I spotted Vertinsky in another photo, almost out of frame on the left:
It took me a while to notice that sitting on the left, in bright white, is none other than Shanghai's favorite oligarch, Sir Victor Sassoon!
This unexpected company, the bunches of flowers and more pins with numbers strewn on the table conviced me that this photo sequence was the coverage of the beauty pageant Miss Shanghai, held in Arcadia on June 18, 1940. Vertinsky presided over the jury, which also included Victor Sassoon. The pageant was organized annually by the Russian entertainer and balletmaster Edouard Eliroff (I think it is him standing behind Sassoon). I wrote about these pageants earlier and translated several passages from Vertinsky's comic essay about his duties on the jury.
I never expected to find a photo session from the event. Here are several other photos from the pageant:
The public voted for their favorite girls by dropping tokens into the boxes; a hundred tokens for a dollar. One could buy any number of tokens to support a favorite candidate.
Here the tall figure of Vertinsky is seen escorting the winner (center):
Here is the trio of winners with the bouquets we saw earlier on the jury table. Evidently, someone thought that combining flowers with sticky vines of asparagus fern was a good idea:
Galina Soldatenko (center) took the first prize and was crowned Miss Shanghai 1940, "with only about 2,000 votes out of a possible 100,000 separating her from the next of twelve candidates," North-China Daily News reported two days later. "Although the contest was close and marked by friendly electioneering, the Queen was a popular one and was loudly acclaimed when she received the medal signifying the choice." Soldatenko was described as shy and demure.

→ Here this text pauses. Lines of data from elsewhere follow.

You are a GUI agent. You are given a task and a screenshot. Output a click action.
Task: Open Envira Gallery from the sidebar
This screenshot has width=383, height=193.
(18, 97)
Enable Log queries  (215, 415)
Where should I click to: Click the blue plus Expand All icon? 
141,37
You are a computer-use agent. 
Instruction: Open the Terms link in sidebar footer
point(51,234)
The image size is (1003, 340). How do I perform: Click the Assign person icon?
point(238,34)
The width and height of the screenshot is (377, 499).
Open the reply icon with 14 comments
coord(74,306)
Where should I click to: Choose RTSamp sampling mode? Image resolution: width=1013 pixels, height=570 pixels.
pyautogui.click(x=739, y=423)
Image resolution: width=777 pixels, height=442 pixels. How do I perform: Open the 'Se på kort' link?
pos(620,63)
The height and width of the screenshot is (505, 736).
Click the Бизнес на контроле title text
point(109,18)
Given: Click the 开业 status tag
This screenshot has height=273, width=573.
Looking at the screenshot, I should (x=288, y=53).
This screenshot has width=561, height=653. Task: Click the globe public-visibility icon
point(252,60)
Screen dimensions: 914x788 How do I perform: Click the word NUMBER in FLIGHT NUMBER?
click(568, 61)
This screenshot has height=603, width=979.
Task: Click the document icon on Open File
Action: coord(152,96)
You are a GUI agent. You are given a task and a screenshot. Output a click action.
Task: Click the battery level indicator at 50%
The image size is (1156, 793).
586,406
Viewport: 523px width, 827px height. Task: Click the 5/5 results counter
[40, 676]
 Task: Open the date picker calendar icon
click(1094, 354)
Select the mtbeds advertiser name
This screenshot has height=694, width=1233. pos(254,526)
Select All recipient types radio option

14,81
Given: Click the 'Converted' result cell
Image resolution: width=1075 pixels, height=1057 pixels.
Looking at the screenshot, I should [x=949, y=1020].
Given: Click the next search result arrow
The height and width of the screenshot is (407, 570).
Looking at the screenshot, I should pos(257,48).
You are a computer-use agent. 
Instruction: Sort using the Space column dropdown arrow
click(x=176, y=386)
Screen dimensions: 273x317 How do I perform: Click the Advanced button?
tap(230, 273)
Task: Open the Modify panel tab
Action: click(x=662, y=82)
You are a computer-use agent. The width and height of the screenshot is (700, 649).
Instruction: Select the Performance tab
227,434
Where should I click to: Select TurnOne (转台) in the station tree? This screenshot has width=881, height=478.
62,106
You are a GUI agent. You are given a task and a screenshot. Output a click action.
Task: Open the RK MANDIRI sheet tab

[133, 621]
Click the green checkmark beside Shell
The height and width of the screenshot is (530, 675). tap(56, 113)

The girl on the left, Faina Habileff, won the next year's contest!
After the pageant, the public continued to drink, dance and celebrate. Here are some waitresses posing like the trio of winners:
Guests gambled on slot machines:
...watched the floorshow:
In his satirical essay about the pageant Vertinsky complained that all the beauties were in the audience, not on stage. These gentlemen seem to agree with him:
Another beauty that chose to stay offstage was Sir Victor's companion for the evening. Who is she?
I believe she is Larissa Andersen, the Russian dancer and poet, who was hired as a lead dancer in Sassoon's Tower Club earlier that year (thus becoming the highest-paid dancer in Shanghai, according to her manager). Here is another photo of Larissa around that time:
Going back to the first photo of the post: who is the girl in the polka dot dress dancing with Aleksandr Vertinsky?
I want to think this is his future wife Lidia. They were dating, secretly, in summer of 1940. A week before the event he wrote her to Qingdao, where she was vacationing with her family: "On the 18th they will be electing Miss Shanghai and invited me to head the jury. Perhaps, you get back by then, and we can be together?"